WHAT TO PRODUCE ::
Restate each entry below exactly; pictures stay out of the copy.

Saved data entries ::
※ ※ ※
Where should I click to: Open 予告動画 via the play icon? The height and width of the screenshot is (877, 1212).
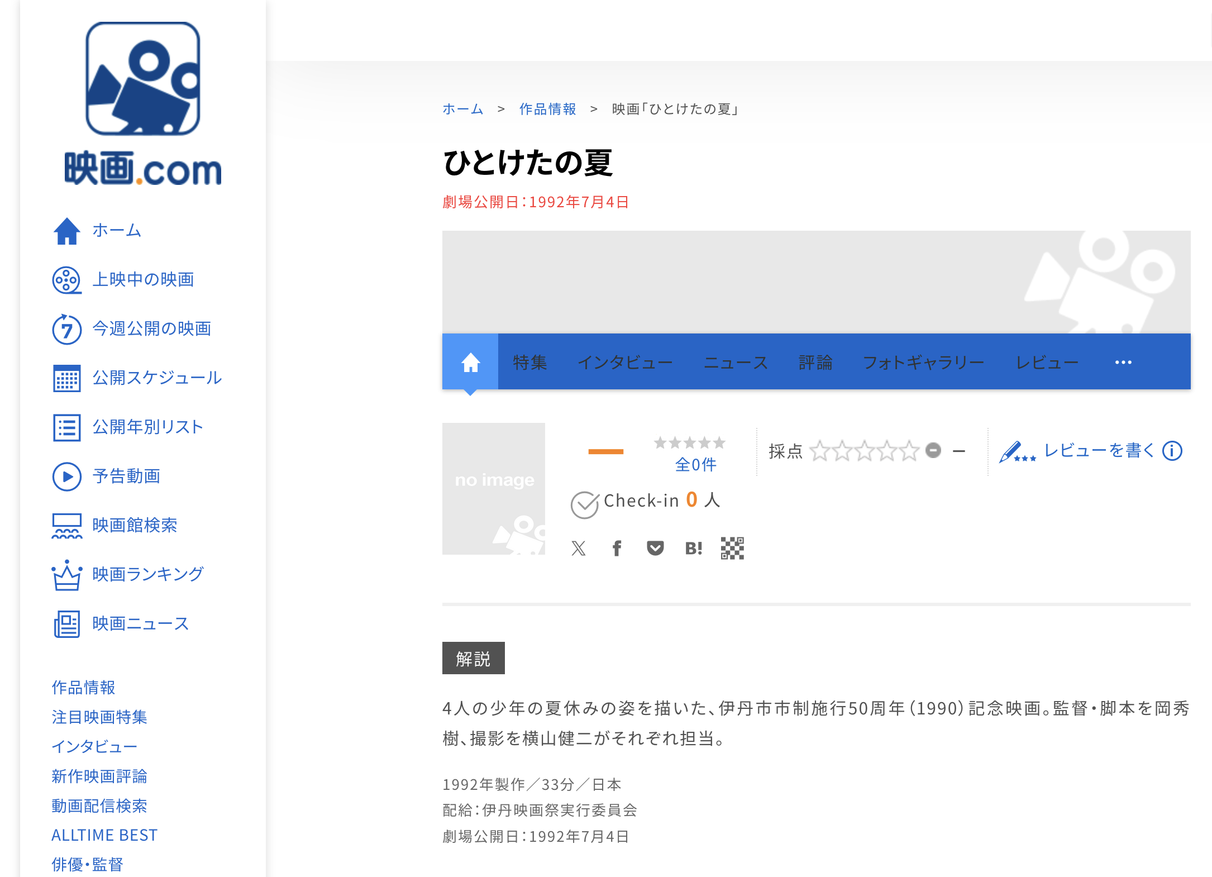click(x=66, y=476)
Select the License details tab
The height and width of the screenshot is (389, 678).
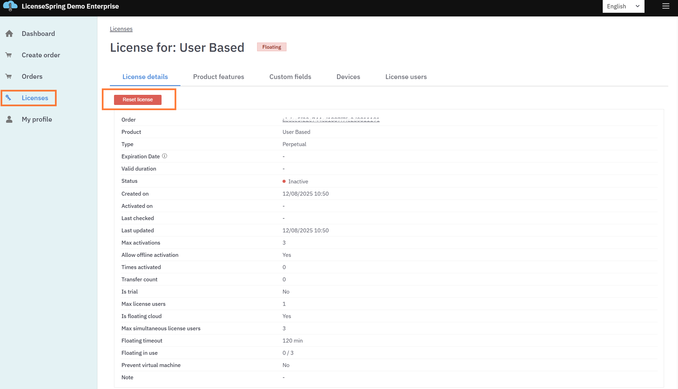point(145,77)
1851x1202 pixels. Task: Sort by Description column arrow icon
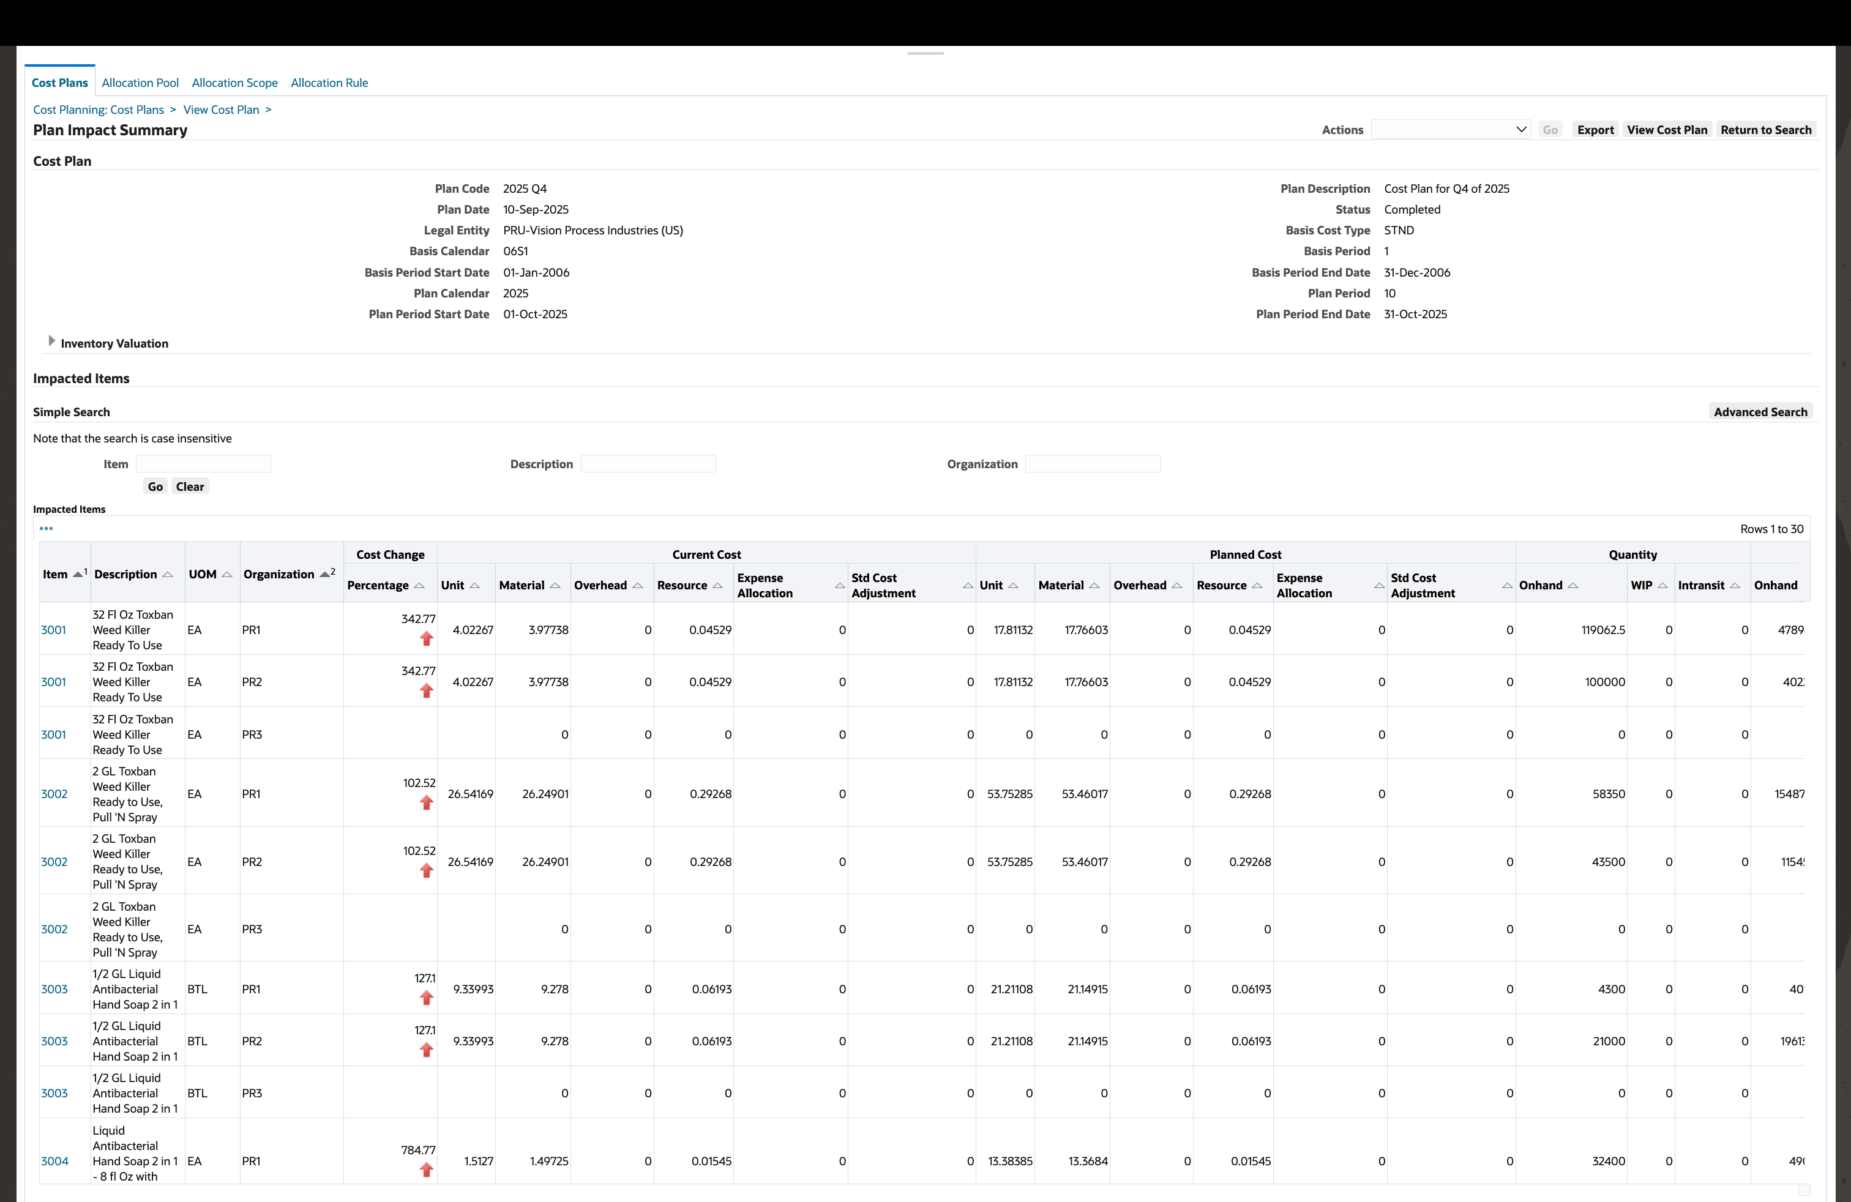point(167,575)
※ ※ ※
EXERCISE RESULT ::
Where should I click to: Open 予告動画 via the play icon? The height and width of the screenshot is (877, 1212).
click(x=66, y=476)
Select the License details tab
The height and width of the screenshot is (389, 678).
point(145,77)
1851x1202 pixels. Task: Sort by Description column arrow icon
point(167,575)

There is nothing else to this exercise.